» WORK ORDER: Beginning with the line containing "Instruction: Click the Merge dataframes icon" and going on through the line containing "Where should I", the lines below are to be returned exactly, pictures excluded and nothing added.

» EXTRACTED DATA:
-- Opening Marker --

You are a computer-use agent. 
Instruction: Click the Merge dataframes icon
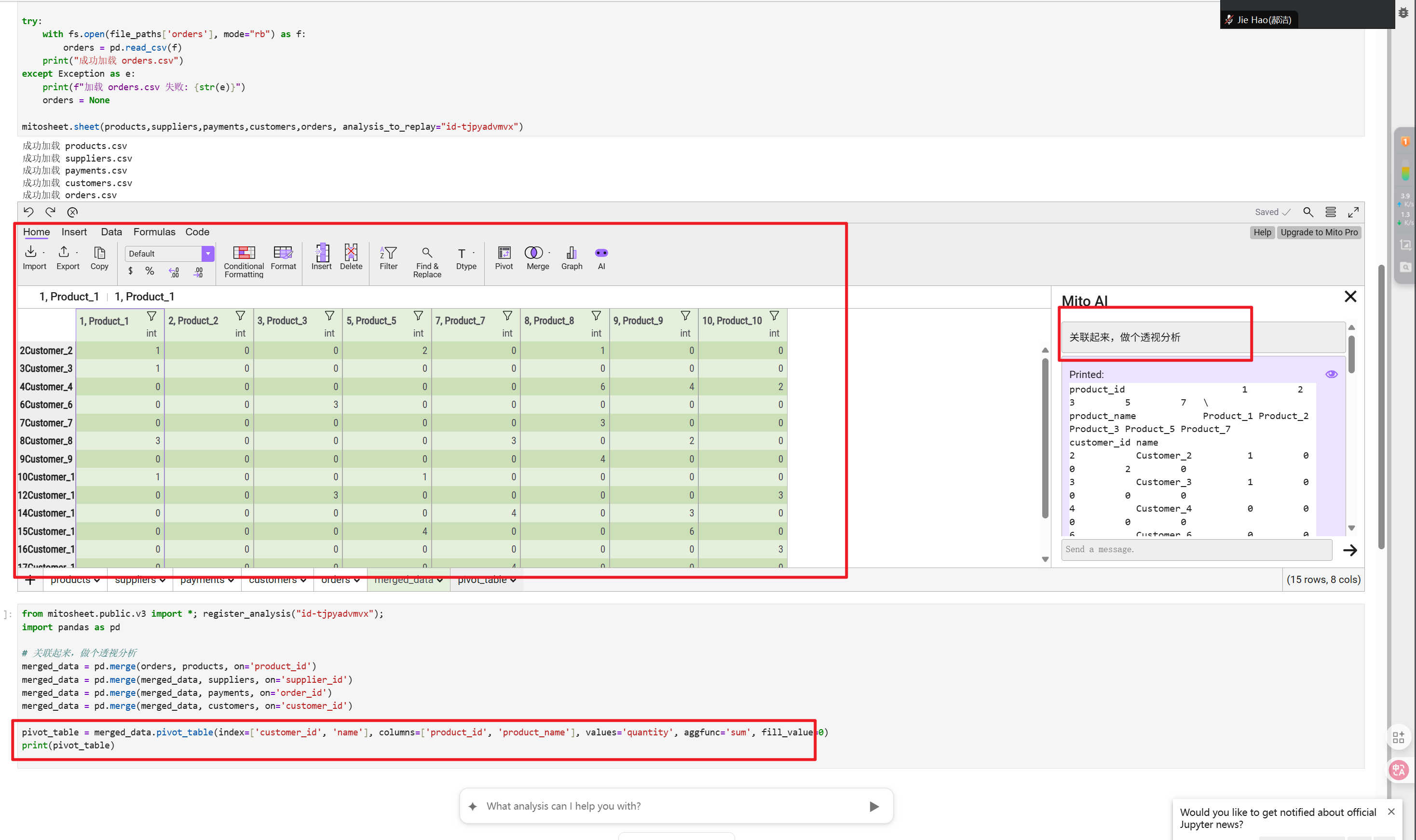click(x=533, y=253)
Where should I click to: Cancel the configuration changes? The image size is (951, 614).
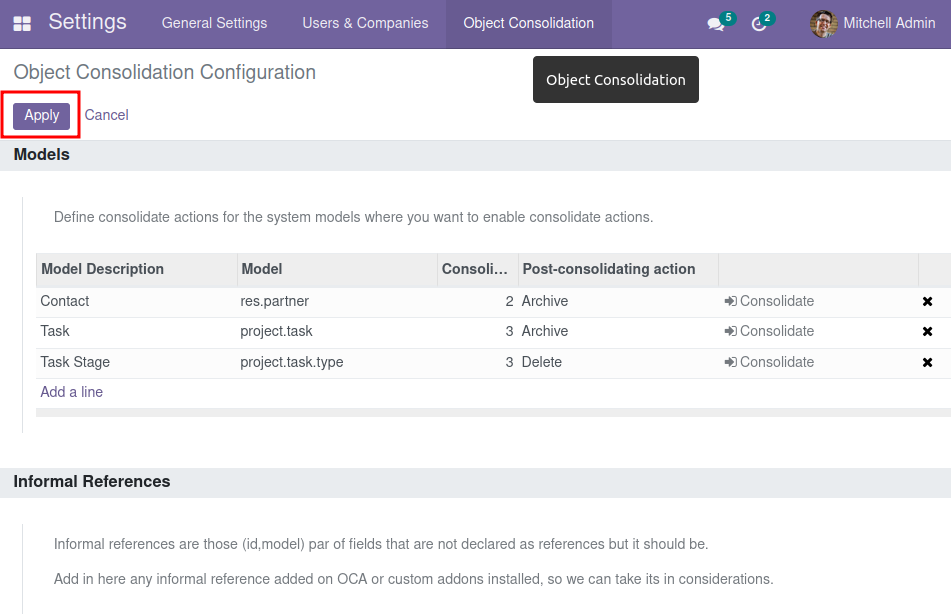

-- Closing Marker --
-- Opening Marker --

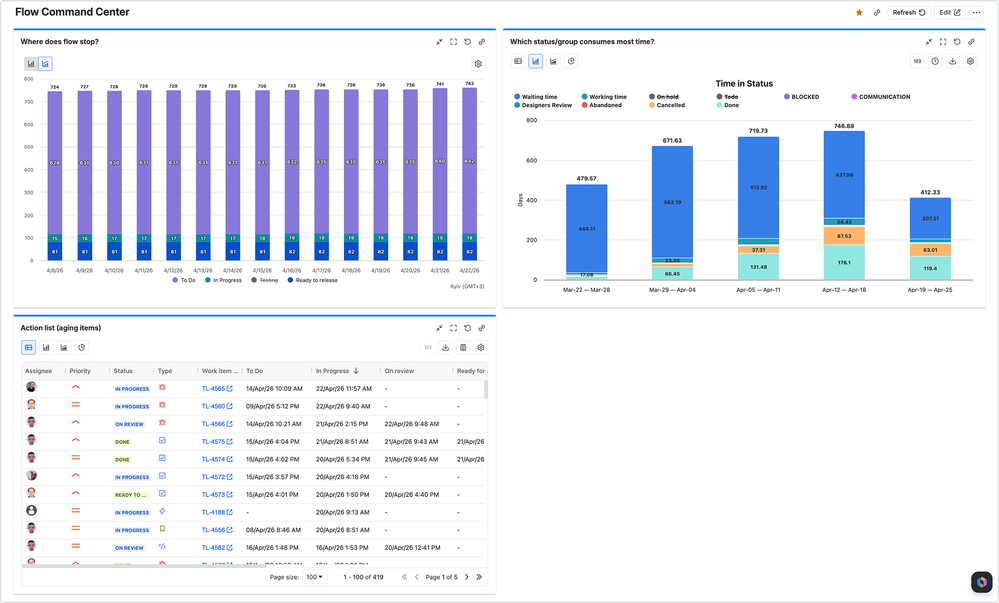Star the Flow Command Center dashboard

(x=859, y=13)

-- Closing Marker --

» ANSWER SECTION:
Instruction: Click the Merge dataframes icon
click(x=533, y=253)
Where should I click to: Cancel the configuration changes? The image size is (951, 614).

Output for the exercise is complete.